Upper and lower body dynamic stretching lengthens muscles in preparation for exercise.  Leg swings, bent elbow arm swings, overhead squats, stick rotations and lunges are a few exercises which can dynamically prepare the body for exercise and work.   Dynamic movements increase strength and range of motion before your big game.  Some examples include single leg Romanian dead lifts, push-ups and mid rows.  Specific exercises to warm-up your shoulder musculature (which will be put to the test shortly!) include exercises that strengthen the four muscles of the rotator cuff and scapular stabilizing muscles (Read more about scapular stabilizing muscles here).  Now for your ankles: a proper ankle warm-up can be completed with one simple tool, an exercise band.  Wrap the band around your ankle and perform forward, backwards and lateral lunges (see picture below for an example of a backwards lunge with a resistance band).  The purpose of the exercise band is to increase the activity of the ankle musculature during the exercise.  Research suggests that training with this increased load on the ankle will decrease the likelihood of ankle sprains during activity (3).

Stat Fact: Ankle injuries account for over 50% of all injuries in volleyball (1).


A warm-down is essential to relax the over-worked muscles you abused during your rigorous game of volleyball.  Warming down increases your muscles’ range of motion, preventing unwanted tight muscles.  You can use either static or isometric stretching after a workout (although our expert personal trainer prefers static stretching to optimize length post-exercise).  Static stretching is also referred to as “contract/relax” stretching and is performed by maximally contracting a muscle for 10 seconds and then stretching for 20 seconds following this contraction.  The most important muscles to stretch for volleyball include the pectoral muscles, hamstrings, hip flexors and calves.  Properly lengthening these muscles will allow for greater strength and flexibility the next time you are playing volleyball!


Shoulder and ankle injuries are common in volleyball.  Make sure you warm-up and cool-down properly to prevent injuries and improve strength and flexibility.  Lastly, don’t forget the sunscreen.  No one wants to be pink when they’re spiking balls in their opponent’s face!

Questions?
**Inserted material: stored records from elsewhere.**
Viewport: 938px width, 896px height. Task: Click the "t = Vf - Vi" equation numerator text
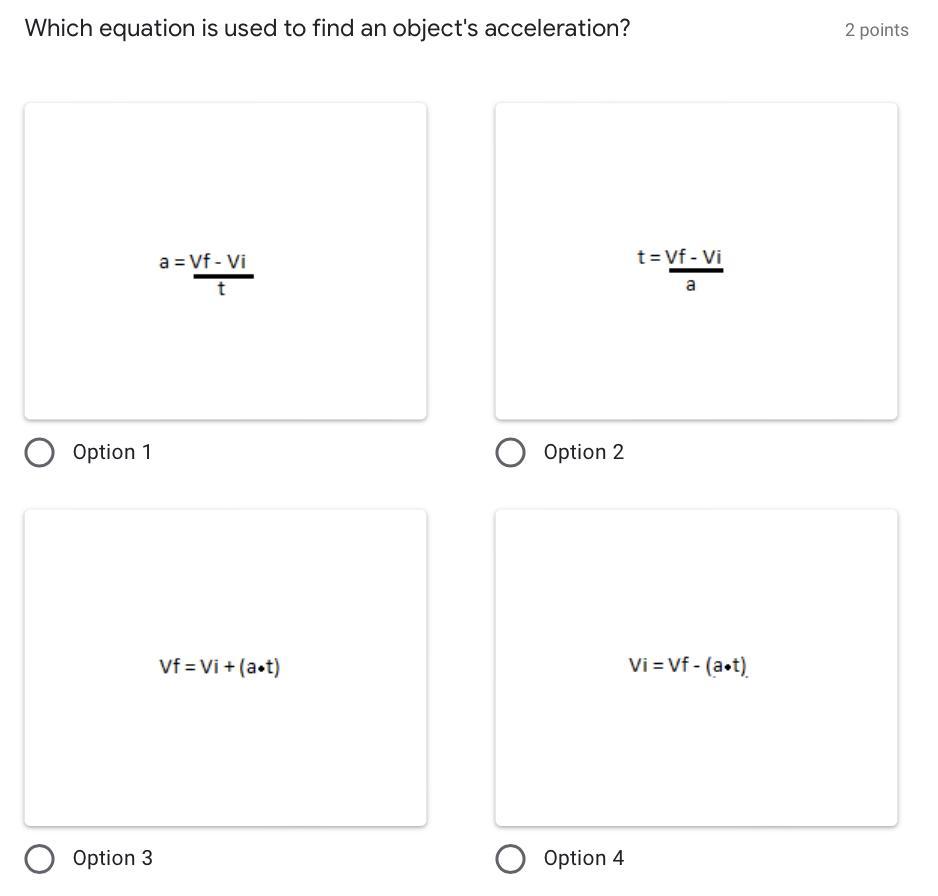click(680, 257)
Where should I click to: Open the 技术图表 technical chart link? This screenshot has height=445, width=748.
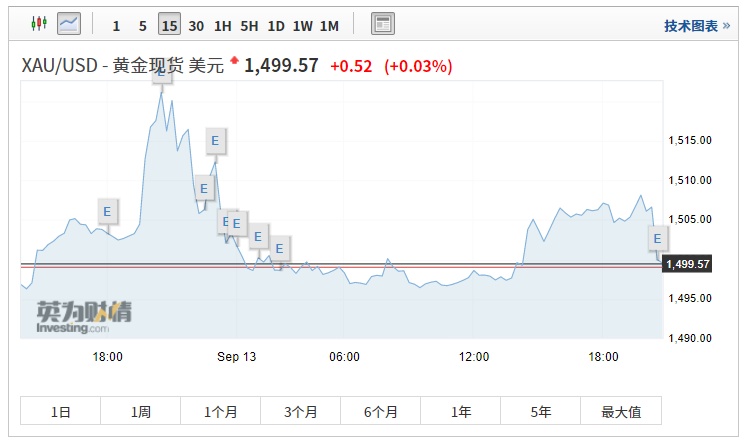[x=695, y=25]
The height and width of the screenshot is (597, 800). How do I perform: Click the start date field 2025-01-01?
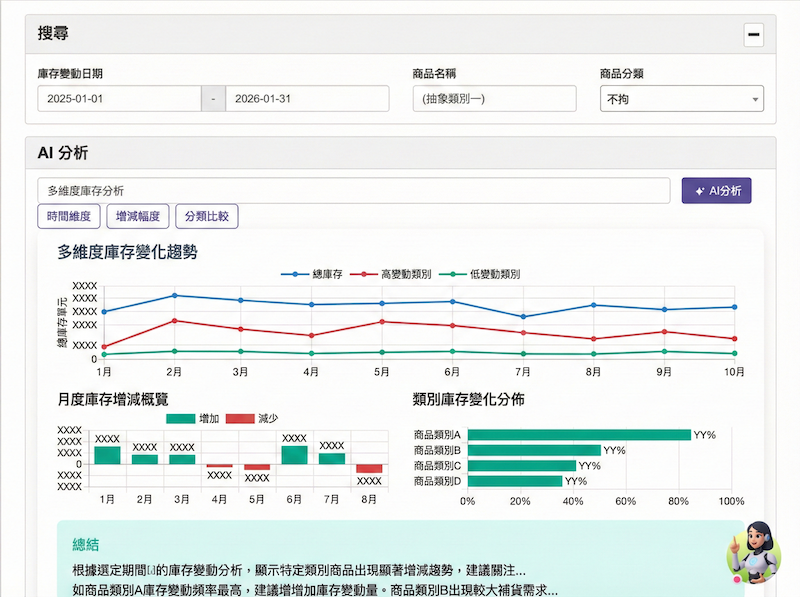coord(120,98)
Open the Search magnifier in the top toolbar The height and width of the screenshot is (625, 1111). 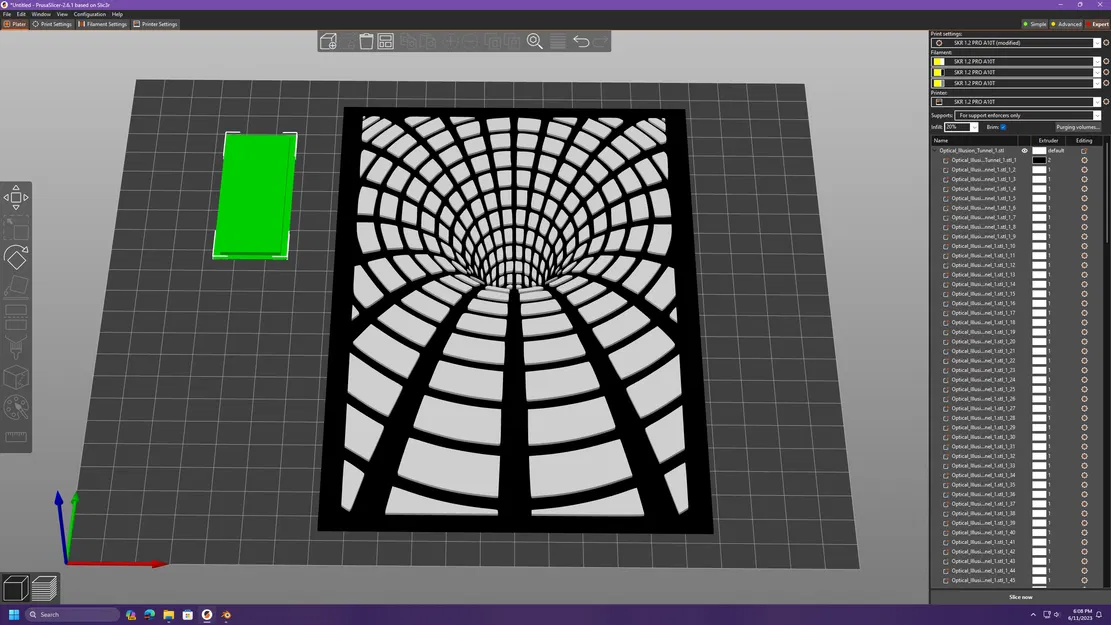pyautogui.click(x=535, y=41)
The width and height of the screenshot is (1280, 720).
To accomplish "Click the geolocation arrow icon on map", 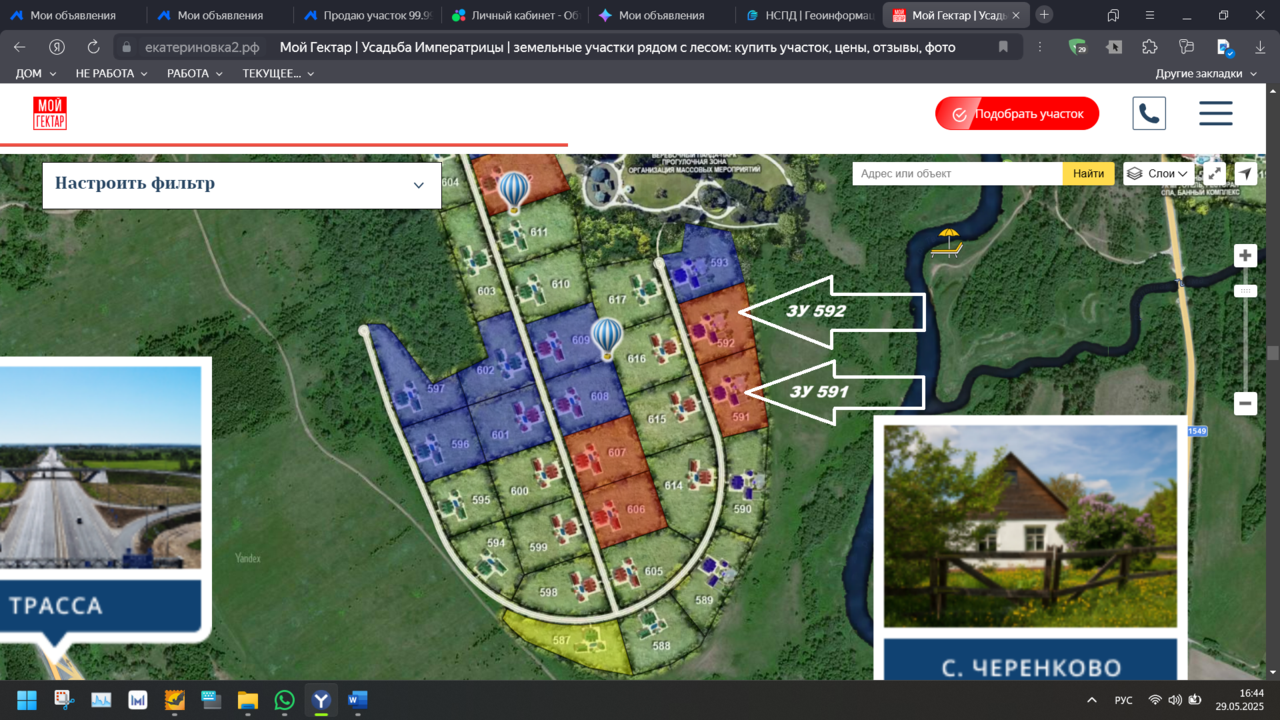I will point(1245,173).
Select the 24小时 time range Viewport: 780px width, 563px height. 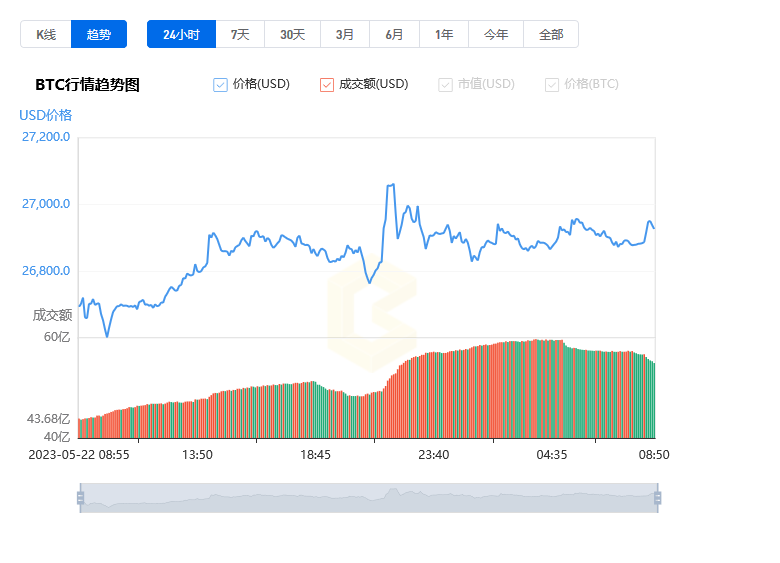[x=181, y=34]
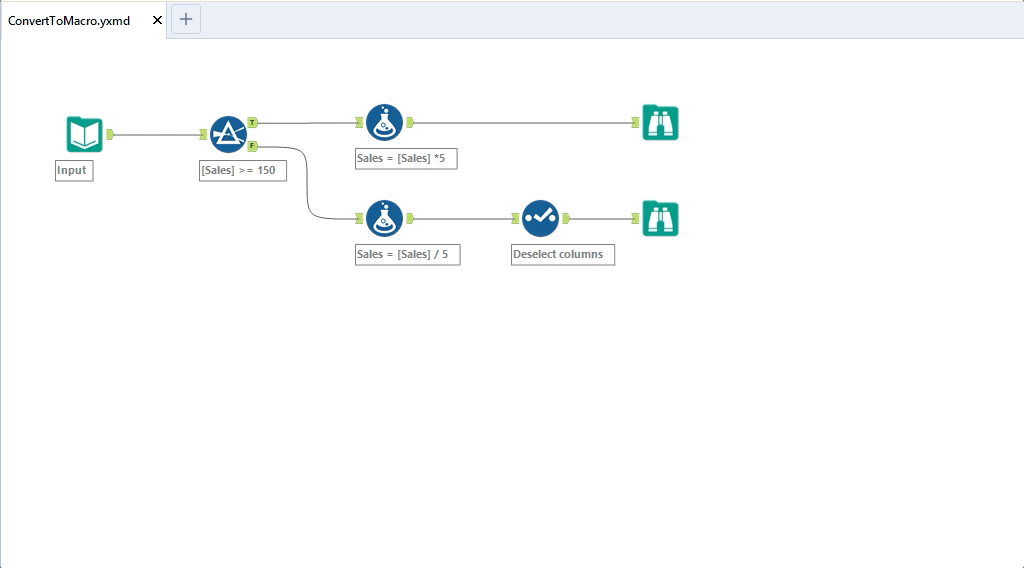1024x568 pixels.
Task: Click the Select tool's output anchor
Action: [566, 218]
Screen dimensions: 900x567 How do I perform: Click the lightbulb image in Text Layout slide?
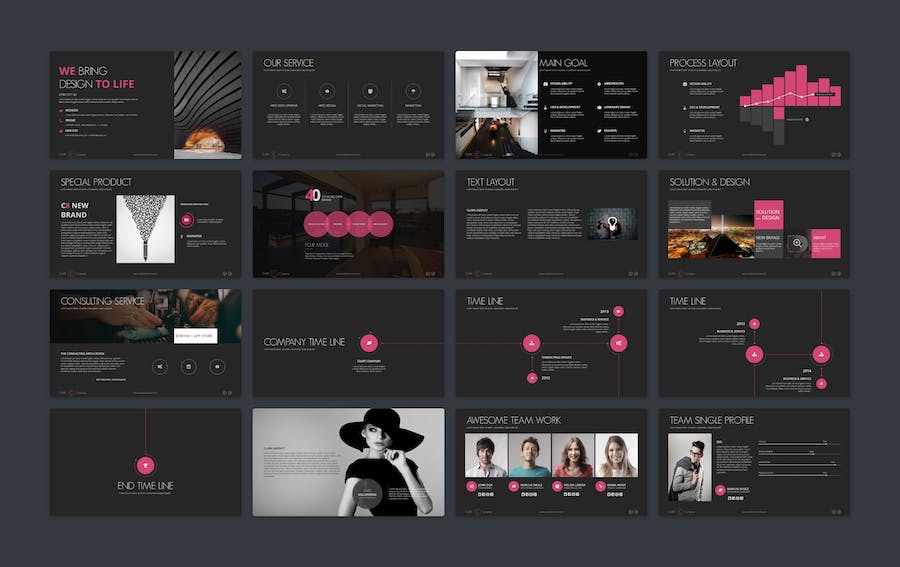pos(605,223)
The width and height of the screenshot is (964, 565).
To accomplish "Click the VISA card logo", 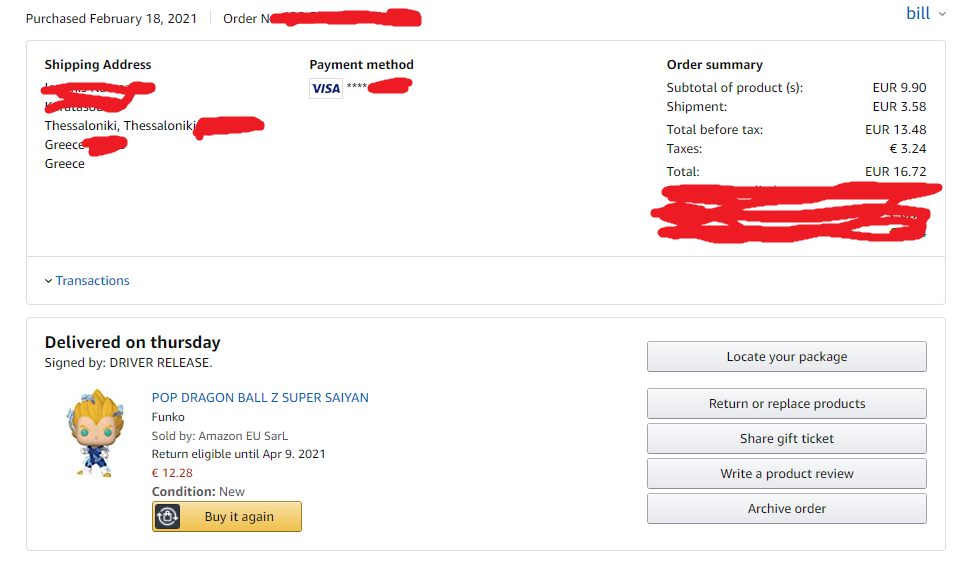I will tap(326, 89).
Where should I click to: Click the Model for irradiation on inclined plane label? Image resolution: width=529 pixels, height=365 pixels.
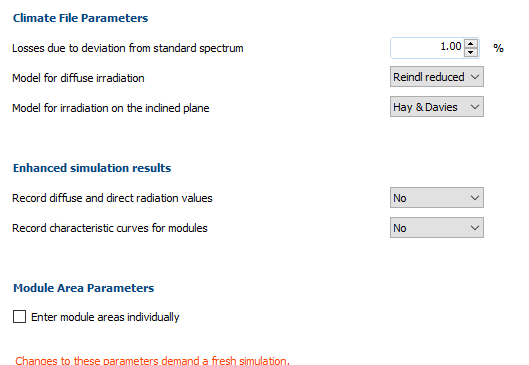[x=111, y=108]
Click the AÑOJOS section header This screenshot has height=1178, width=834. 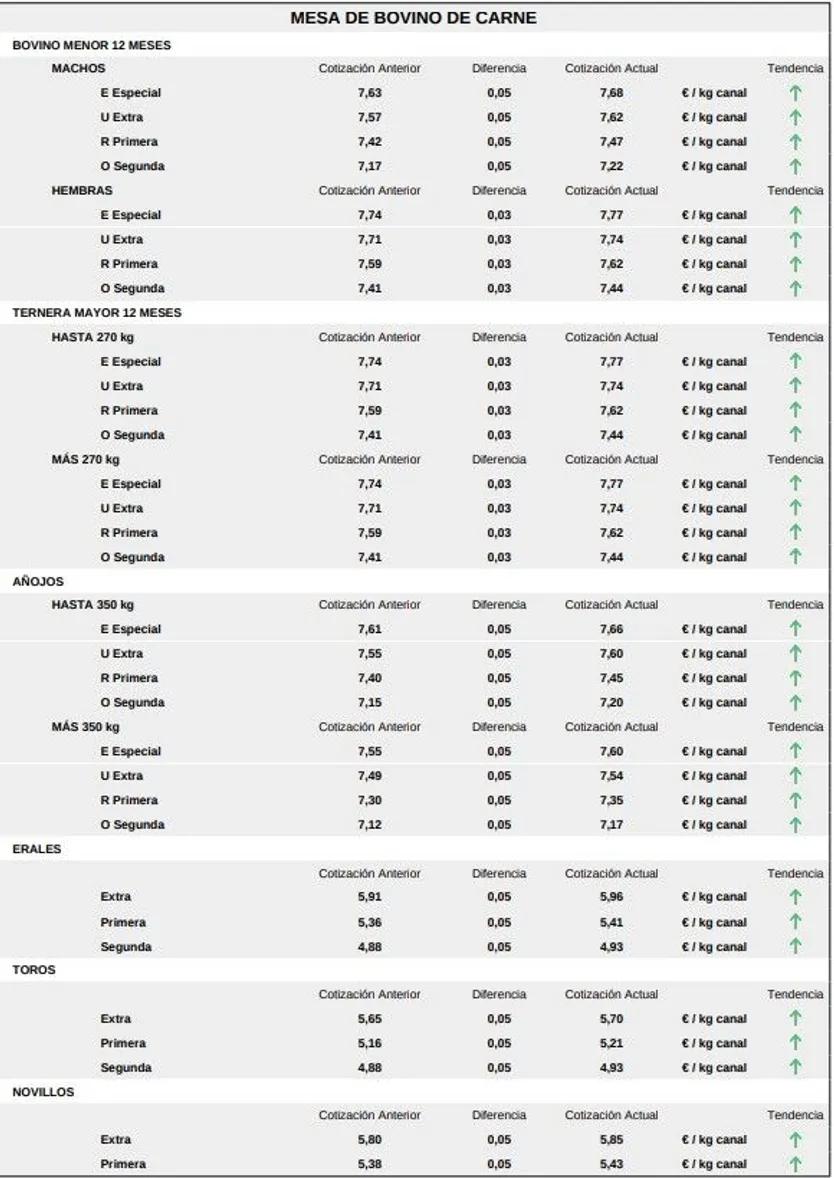[38, 581]
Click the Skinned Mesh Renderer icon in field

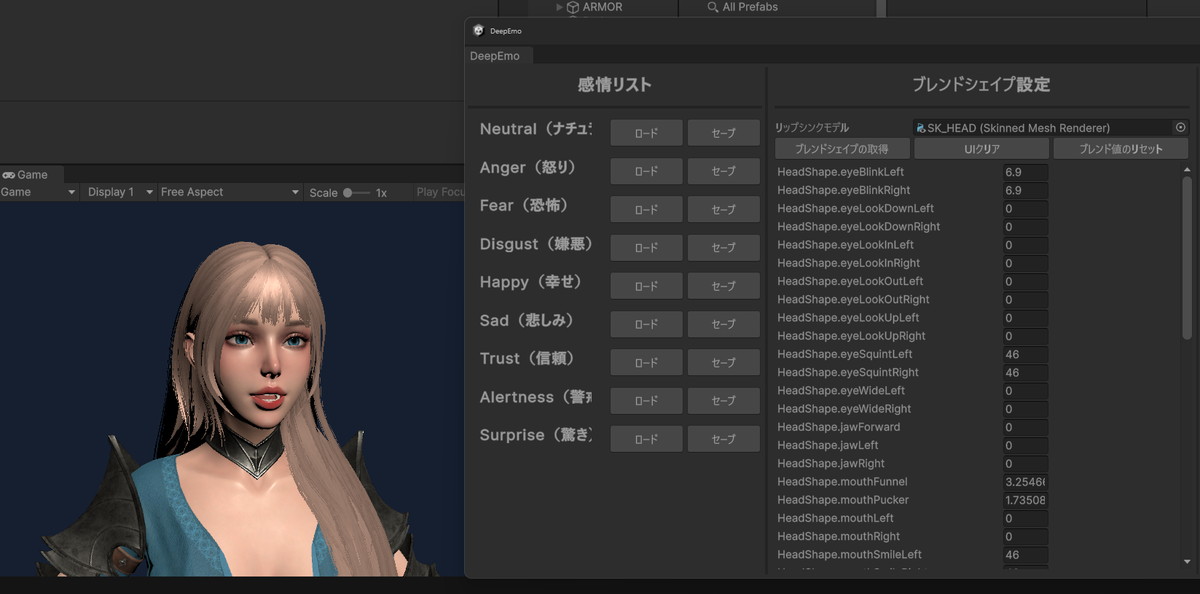click(920, 128)
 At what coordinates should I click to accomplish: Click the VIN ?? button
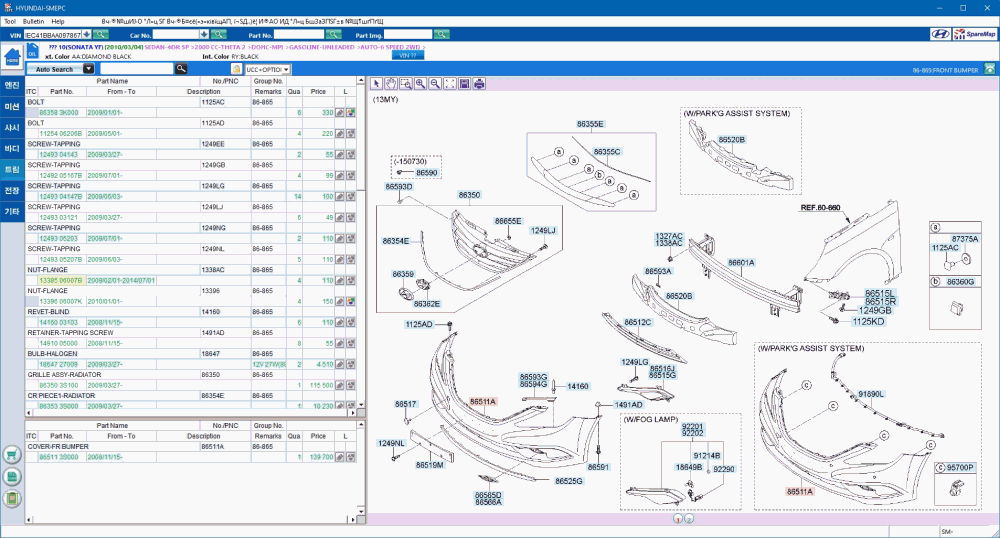[x=406, y=56]
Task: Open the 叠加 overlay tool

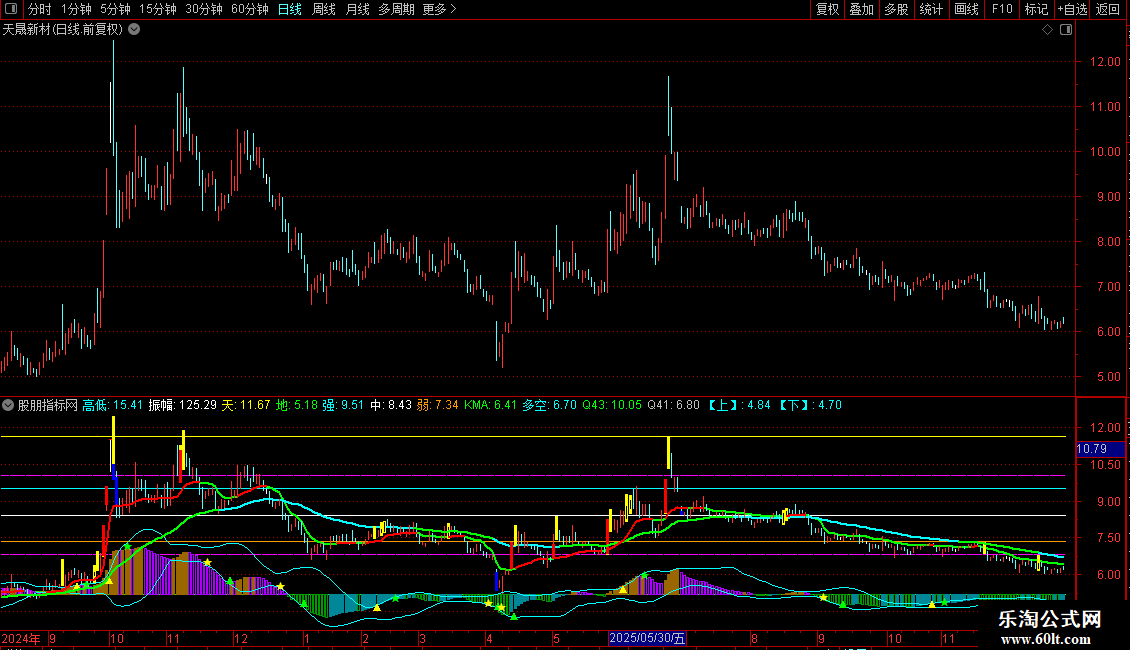Action: [x=861, y=10]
E-mail the Author: mullen@myhousecallmd.com


  1. Bahr R, Bahr I. Incidence of acute volleyball injuries: a prospective cohort study of injury mechanisms and risk factors. Scand J Med Sci Sports. Jun 1997;7(3):166-171.
  2. Escamilla R, Andrews J. Shoulder muscle recruitment patterns and related biomechanics during upper extremity sports. Sports Med. 2009;39(7):569-590.
  3. Han K, Ricard M, Fellingham G. Effects of a 4-week exercise program on balance using elastic tubing as a perturbation force for individuals with a history of ankle sprains. J Orthop Sports Phys Ther. Apr 2009;39(4):246-255.